**ARBEITSAUFTRAG 1**
Beantworten Sie anhand des Textauszugs die folgenden Fragen knapp:
(a) Was wurde im ersten Jahr von „…auszug“ laut Textauszug vor allem ausgestellt?
(b) Worauf lag im zweiten Jahr der Schwerpunkt?
(c) Welcher Berliner Urban-Art-Künstler ist neben vier Fotografen in der Ausstellung vertreten?
**ARBEITSAUFTRAG 2**
Fassen Sie den Absatz des Textauszugs, der mit „Es wir das erste mal sein“ beginnt, als Stichpunktliste zusammen und behalten Sie dabei die wesentlichen Angaben bei.
**ARBEITSAUFTRAG 3**
Kopieren Sie aus dem Textauszug wortgetreu den Abschnitt, der mit den Worten „Hast du selber“ beginnt und mit „Wand hängen werde.“ endet.

Hast du selber auch fotografiert oder bist du diesmal ausschließlich Kurator?

Es wir das erste mal sein, dass es bei „…auszug“ keine Arbeiten von mir zu sehen gibt. Dieses hat sich so entwickelt. Während ich im ersten Jahr viel Fotografie ausgestellt habe, habe ich mich im zweiten Jahr mehr aufs Filmen konzentriert. Letztes Jahr habe ich dann mit meinem Fotos meine Reise dokumentiert und der Fokus lag eher auf den Arbeiten der anderen Künstler. Dieses Jahr trete ich nun bewusst in den Hintergrund, was aber auf keinen Fall bedeutet, dass ich im nächsten Jahr nicht wieder selbst Bilder an die Wand hängen werde.

Mathias Mahling – 2014 – „ Industrial Hot Seat“ – Deutschland
Mathias Mahling – 2014 – „ Industrial Hot Seat“ – Deutschland

Neben vier Fotografen sind die Arbeiten des Berliner Urban Art Künstlers Plotbot KEN in der Ausstellung zu sehen? Wie passt das zusammen?

**BEREITGESTELLTE ANGABEN**
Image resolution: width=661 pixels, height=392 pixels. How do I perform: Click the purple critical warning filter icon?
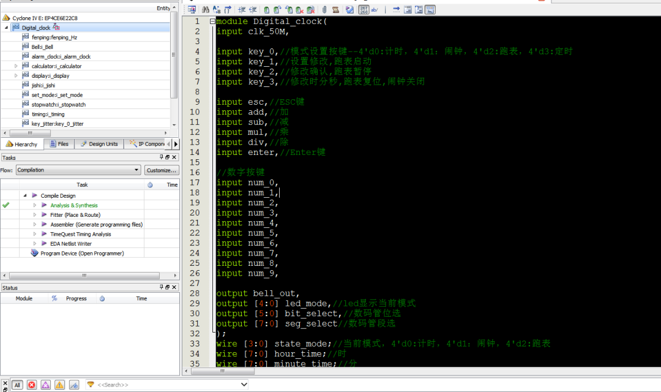click(x=45, y=385)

**ERWARTETE AUSGABE 1**
(a) Viel Fotografie.
(b) Auf dem Filmen.
(c) Plotbot KEN.

**ERWARTETE AUSGABE 2**
- Bei „…auszug“ erstmals keine eigenen Arbeiten zu sehen
- Erstes Jahr: viel Fotografie ausgestellt
- Zweites Jahr: Konzentration aufs Filmen
- Letztes Jahr: Reise mit Fotos dokumentiert, Fokus eher auf den Arbeiten der anderen Künstler
- Dieses Jahr: bewusst im Hintergrund
- Eigene Bilder im nächsten Jahr nicht ausgeschlossen

**ERWARTETE AUSGABE 3**
Hast du selber auch fotografiert oder bist du diesmal ausschließlich Kurator?

Es wir das erste mal sein, dass es bei „…auszug“ keine Arbeiten von mir zu sehen gibt. Dieses hat sich so entwickelt. Während ich im ersten Jahr viel Fotografie ausgestellt habe, habe ich mich im zweiten Jahr mehr aufs Filmen konzentriert. Letztes Jahr habe ich dann mit meinem Fotos meine Reise dokumentiert und der Fokus lag eher auf den Arbeiten der anderen Künstler. Dieses Jahr trete ich nun bewusst in den Hintergrund, was aber auf keinen Fall bedeutet, dass ich im nächsten Jahr nicht wieder selbst Bilder an die Wand hängen werde.